Stated problem
Copy the records below verbatim, from the line containing "Where should I click to: Center" through the line containing "click(103, 145)", including both of those lines.

Material for this task
▼
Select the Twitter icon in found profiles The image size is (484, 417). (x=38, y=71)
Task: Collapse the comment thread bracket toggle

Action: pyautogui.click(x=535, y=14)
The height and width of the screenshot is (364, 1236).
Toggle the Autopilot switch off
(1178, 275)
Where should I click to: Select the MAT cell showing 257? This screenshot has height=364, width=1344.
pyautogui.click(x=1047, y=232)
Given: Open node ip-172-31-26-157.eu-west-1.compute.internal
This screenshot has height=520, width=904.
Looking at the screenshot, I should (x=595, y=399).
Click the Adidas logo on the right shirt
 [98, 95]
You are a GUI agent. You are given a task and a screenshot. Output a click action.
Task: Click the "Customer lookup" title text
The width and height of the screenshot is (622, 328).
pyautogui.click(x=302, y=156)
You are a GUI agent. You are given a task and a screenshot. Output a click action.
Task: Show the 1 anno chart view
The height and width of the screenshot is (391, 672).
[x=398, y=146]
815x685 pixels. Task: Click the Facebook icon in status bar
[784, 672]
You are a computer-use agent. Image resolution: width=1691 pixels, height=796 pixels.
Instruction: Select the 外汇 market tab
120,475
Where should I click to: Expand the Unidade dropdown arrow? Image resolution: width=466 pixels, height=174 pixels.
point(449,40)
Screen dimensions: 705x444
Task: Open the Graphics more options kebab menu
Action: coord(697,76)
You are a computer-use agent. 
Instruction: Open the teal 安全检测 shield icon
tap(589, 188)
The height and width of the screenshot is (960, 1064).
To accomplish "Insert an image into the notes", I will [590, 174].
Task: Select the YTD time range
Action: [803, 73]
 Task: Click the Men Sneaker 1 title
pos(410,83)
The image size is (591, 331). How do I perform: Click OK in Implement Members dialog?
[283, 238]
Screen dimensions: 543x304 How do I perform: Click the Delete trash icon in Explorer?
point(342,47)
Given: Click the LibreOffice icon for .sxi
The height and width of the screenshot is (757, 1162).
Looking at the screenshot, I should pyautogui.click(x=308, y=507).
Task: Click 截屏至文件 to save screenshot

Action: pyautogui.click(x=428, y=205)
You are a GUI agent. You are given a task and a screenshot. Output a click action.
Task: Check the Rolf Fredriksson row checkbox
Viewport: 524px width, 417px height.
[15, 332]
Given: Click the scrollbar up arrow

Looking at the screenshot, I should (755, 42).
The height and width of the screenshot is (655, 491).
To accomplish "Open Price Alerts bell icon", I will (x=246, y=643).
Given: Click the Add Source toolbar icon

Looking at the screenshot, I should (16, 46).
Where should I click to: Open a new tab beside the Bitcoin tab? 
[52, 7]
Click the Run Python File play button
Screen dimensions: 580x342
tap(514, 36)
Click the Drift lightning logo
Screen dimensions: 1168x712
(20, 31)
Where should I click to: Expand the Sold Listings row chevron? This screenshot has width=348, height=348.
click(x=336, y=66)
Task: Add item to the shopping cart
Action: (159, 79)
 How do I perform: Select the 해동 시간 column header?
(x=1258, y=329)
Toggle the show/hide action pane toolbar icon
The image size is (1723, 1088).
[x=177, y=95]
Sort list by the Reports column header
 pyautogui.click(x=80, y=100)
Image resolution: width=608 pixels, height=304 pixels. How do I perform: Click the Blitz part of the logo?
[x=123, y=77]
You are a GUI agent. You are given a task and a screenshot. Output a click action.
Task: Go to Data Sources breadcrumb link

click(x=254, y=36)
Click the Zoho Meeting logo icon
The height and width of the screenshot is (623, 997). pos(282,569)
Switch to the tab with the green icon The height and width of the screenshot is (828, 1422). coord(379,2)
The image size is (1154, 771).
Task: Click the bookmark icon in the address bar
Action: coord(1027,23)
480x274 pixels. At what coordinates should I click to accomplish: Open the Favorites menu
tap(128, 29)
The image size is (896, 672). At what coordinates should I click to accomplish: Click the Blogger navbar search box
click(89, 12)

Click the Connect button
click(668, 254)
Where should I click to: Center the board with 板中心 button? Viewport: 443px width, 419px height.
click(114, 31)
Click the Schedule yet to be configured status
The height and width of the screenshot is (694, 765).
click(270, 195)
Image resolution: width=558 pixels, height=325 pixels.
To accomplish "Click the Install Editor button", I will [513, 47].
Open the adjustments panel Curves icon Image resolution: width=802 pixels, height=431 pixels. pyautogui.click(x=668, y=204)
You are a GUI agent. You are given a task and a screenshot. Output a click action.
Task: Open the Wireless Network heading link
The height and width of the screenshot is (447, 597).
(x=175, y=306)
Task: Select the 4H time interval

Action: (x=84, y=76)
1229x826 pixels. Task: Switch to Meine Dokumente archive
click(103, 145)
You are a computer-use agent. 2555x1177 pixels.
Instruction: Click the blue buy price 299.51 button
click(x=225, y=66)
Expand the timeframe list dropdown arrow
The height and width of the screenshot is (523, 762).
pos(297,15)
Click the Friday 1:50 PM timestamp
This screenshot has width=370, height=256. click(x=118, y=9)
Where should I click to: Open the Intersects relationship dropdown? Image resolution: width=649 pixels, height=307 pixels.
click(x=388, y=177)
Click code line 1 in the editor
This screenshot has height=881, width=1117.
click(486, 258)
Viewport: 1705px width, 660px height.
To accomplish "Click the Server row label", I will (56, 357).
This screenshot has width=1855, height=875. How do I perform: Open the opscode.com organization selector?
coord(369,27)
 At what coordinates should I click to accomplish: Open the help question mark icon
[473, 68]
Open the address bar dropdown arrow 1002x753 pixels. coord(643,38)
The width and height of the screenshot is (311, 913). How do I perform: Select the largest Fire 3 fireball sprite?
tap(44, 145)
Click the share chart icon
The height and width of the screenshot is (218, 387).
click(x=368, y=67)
▲
Output of the task
Where should I click to: Center the board with 板中心 button? Viewport: 443px width, 419px height.
click(114, 31)
Click the Schedule yet to be configured status
The height and width of the screenshot is (694, 765).
click(270, 195)
Image resolution: width=558 pixels, height=325 pixels.
To accomplish "Click the Install Editor button", I will [513, 47].
Open the adjustments panel Curves icon Image resolution: width=802 pixels, height=431 pixels. pyautogui.click(x=668, y=204)
You are a GUI agent. You are given a task and a screenshot. Output a click action.
Task: Open the Wireless Network heading link
The height and width of the screenshot is (447, 597).
(x=175, y=306)
Task: Select the 4H time interval

Action: (x=84, y=76)
1229x826 pixels. Task: Switch to Meine Dokumente archive
click(103, 145)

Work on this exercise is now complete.